This might well be the case for some jewellers who will offer ‘all risks’ insurance cover on items bought in the name of the customer. In such situations seeking expert legal advice is the best option.

However, the vast majority of dealers and auctioneers have a more general business insurance where they are the only policy holders and their customers or vendors have no direct right to claim on the policy. This should be the case even, as in the case of most auctioneers, if a charge for insurance is made to consignors says Mr Jobson.

“For example, should there be loss or damage of items entrusted for sale, the dealer or auctioneer would submit a claim and be paid themselves, and they in turn would reimburse the customer or vendor.
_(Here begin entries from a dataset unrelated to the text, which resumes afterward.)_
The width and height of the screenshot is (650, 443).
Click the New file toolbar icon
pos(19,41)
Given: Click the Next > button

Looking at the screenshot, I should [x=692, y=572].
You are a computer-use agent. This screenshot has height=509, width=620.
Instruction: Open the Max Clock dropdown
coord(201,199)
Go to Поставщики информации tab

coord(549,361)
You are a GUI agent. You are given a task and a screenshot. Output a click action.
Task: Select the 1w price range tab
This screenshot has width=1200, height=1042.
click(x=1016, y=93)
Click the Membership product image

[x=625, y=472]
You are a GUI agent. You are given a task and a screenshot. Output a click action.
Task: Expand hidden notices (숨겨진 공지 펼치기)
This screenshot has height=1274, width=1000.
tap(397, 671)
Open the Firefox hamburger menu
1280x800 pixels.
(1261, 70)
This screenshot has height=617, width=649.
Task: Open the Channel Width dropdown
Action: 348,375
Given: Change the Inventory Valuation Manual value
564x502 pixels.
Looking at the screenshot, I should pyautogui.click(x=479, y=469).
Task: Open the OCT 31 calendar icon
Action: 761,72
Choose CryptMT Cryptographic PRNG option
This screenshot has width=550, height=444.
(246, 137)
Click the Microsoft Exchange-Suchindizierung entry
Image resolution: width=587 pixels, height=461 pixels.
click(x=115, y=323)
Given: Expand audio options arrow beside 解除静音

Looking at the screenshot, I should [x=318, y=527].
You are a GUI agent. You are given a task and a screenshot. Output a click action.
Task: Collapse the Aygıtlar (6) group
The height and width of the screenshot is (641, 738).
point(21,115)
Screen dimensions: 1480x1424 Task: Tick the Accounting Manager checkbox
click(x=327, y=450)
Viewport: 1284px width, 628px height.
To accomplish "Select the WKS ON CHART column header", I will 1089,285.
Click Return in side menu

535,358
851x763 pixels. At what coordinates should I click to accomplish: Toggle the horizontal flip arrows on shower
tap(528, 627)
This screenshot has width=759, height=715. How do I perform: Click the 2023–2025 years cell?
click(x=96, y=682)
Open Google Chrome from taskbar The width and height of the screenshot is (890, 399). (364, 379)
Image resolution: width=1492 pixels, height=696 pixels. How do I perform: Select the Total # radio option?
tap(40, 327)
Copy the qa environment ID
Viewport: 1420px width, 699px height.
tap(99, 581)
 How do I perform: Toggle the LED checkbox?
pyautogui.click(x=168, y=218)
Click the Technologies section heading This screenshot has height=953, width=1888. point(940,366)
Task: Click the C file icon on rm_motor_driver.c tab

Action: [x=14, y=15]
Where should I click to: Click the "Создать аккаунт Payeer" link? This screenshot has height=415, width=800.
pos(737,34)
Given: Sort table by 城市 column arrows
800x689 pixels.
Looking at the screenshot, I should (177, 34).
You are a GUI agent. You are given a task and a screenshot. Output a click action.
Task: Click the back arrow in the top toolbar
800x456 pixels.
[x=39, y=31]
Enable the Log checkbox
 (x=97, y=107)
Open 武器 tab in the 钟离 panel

The customer or vendor is not a policyholder and therefore not able to make a direct claim on the dealer’s or auctioneer's insurance.” As reported in Antiques Trade Gazette No. 1645, June 26, the full implications of the legislation were previously not understood by the major trade associations.

Meanwhile the Royal Institute of Chartered Surveyors, whose members include fine art auctioneers and valuers (alongside other surveyors more directly affected by the directive), are seeking a long-term alternative to the regulation.

CEO Louis Armstrong, who attended a meeting with Treasury officials to discuss the issue on June 14 said his association have seen “a few chinks of light”.

“They [the FAS] want to fulfil the Government’s ‘light touch’ pledge on regulation, while RICS wants to avoid tying the industry sectors up in red tape, hurting small businesses and reducing choice and competition. These two aims should be compatible and we will continue to explore the regulatory alternatives to the current FSA approach.”

We will keep readers informed as consultations continue.